Bagaimana Ketiga Titik Bekerja Sama

Setiap titik mencakup apa yang dilewatkan oleh titik lainnya. Policy saat plan menghentikan pelanggaran sebelum terjadi. Policy saat apply menangkap apa yang terlewatkan saat plan dan menegakkan alur kerja persetujuan. Policy pasca-deploy mendeteksi drift dan masalah jangka panjang.

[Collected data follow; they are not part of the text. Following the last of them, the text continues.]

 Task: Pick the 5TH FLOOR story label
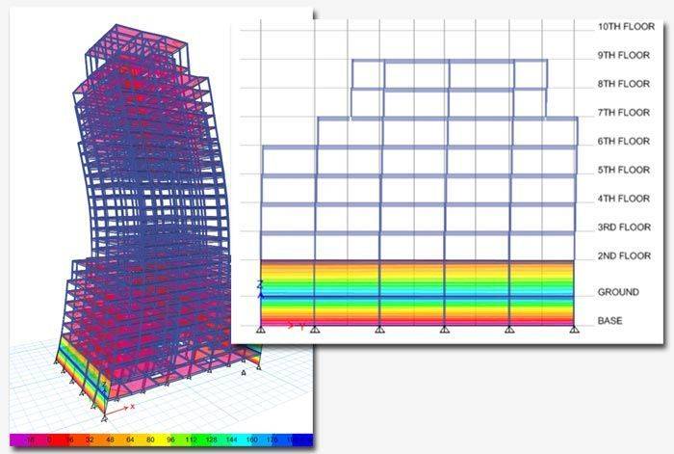pos(624,170)
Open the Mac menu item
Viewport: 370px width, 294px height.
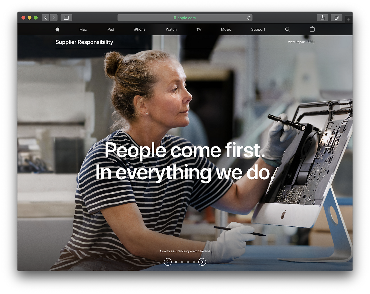pos(83,29)
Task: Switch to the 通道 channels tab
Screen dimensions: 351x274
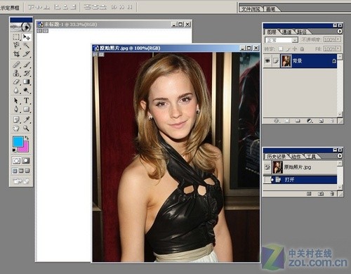Action: (x=287, y=32)
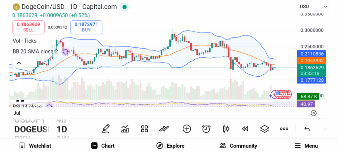Open object tree layers icon
339x153 pixels.
point(265,129)
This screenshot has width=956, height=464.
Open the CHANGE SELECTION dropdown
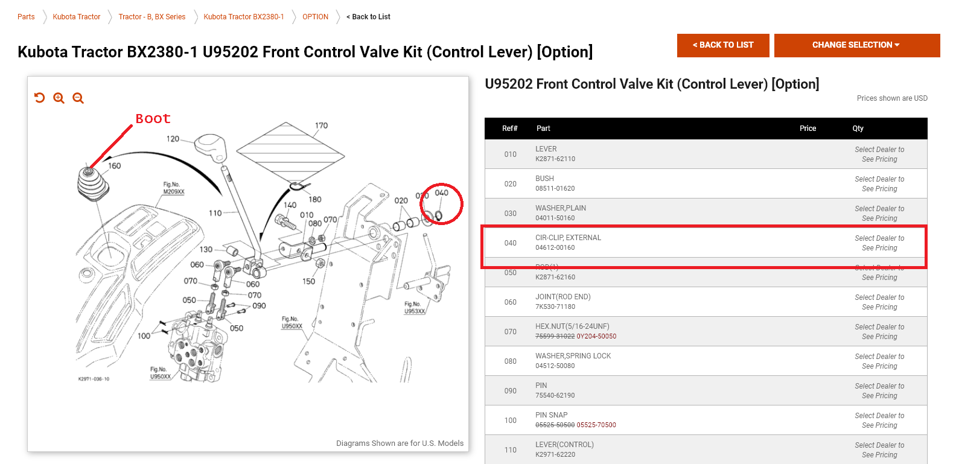tap(856, 45)
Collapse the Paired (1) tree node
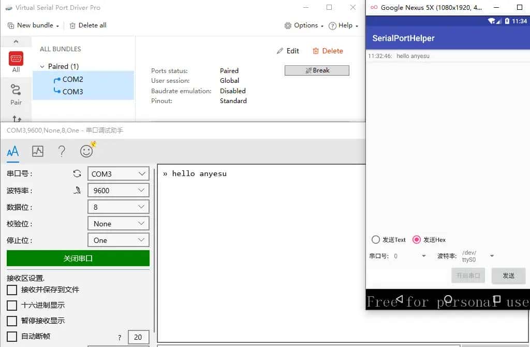The height and width of the screenshot is (347, 530). (x=42, y=66)
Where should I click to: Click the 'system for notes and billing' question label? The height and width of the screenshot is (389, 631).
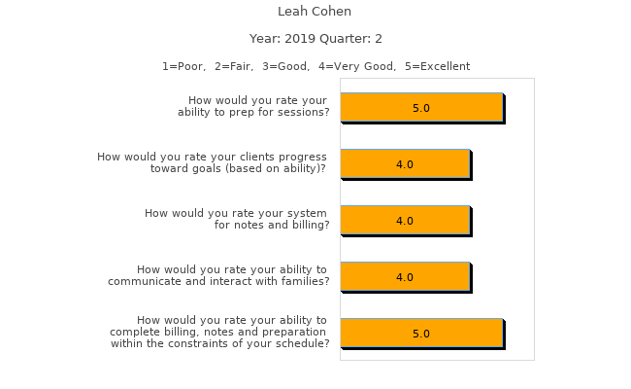click(x=237, y=219)
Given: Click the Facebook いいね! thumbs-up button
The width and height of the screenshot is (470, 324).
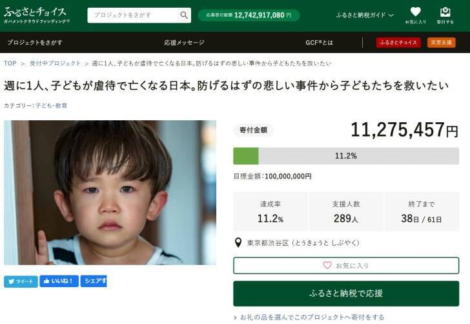Looking at the screenshot, I should point(59,281).
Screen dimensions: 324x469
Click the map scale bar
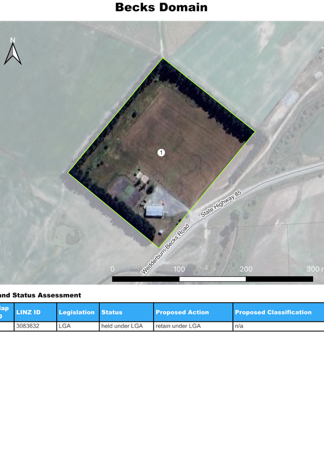(x=212, y=279)
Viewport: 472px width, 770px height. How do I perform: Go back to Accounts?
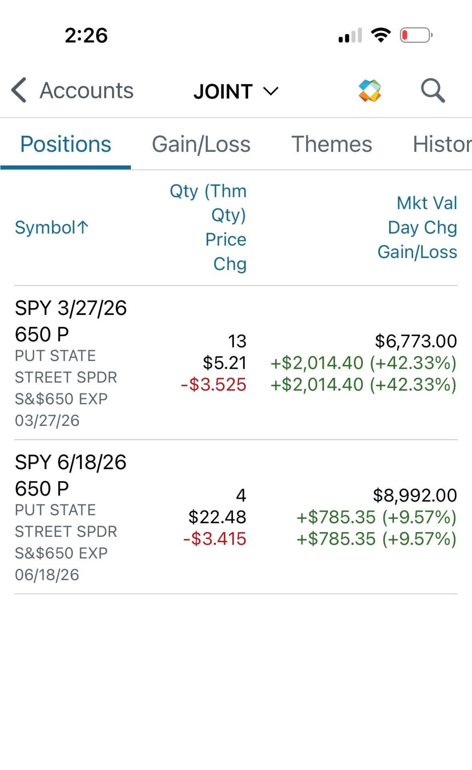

Diagram di bawah menunjukkan bagaimana ketiga titik pemeriksaan policy cocok dengan pipeline infrastruktur yang umum:

flowchart TD A[Code Commit] --> B[Plan Phase] B --> C{Plan-Time Policy Check} C -->|Pass| D[Apply Phase] C -->|Fail| E[Block & Notify Developer] E --> A D --> F{Apply-Time Policy Check} F -->|Pass| G[Resources Created/Modified] F -->|Fail| H[Block & Require Approval] H --> D G --> I[Post-Deploy Policy Scan] I -->|Compliant| J[Monitor Continuously] I -->|Drift Detected| K[Alert Team & Remediate] K --> G

Jika Anda hanya menjalankan policy saat plan, perubahan manual akan melewati aturan Anda. Jika Anda hanya menjalankan policy saat apply, Anda masih membuat resource yang melanggar policy sebelum pemeriksaan berjalan. Jika Anda hanya menjalankan policy setelah deployment, Anda akan selalu bereaksi terhadap masalah, bukan mencegahnya.

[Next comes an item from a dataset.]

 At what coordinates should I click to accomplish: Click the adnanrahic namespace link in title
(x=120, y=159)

Ketiganya diperlukan untuk sistem guardrail yang lengkap.

Daftar Periksa Praktis

Berikut adalah referensi cepat untuk menyiapkan titik eksekusi policy di pipeline Anda:

  • Tahap Plan: Jalankan policy terhadap diff yang direncanakan. Blokir perubahan yang melanggar aturan keamanan, biaya, atau penamaan. Gagalkan pipeline lebih awal.
  • Tahap Apply: Jalankan policy lagi sebelum mengeksekusi perubahan. Tangkap drift dan tegakkan persetujuan manual untuk perubahan berisiko tinggi.
  • Pasca-deploy: Jadwalkan pemindaian policy berkala terhadap infrastruktur langsung. Laporkan pelanggaran ke tim. Perbaiki atau hapus resource yang tidak sesuai.

Kesimpulan

Menjalankan policy di satu tempat saja tidak cukup. Pemeriksaan saat plan mencegah masalah sebelum dimulai. Pemeriksaan saat apply menangkap apa yang lolos. Pemeriksaan pasca-deploy menjaga infrastruktur Anda tetap jujur dari waktu ke waktu. Bangun ketiganya ke dalam pipeline Anda, dan policy Anda akan benar-benar melindungi infrastruktur Anda, bukan hanya memberikan rasa aman yang palsu.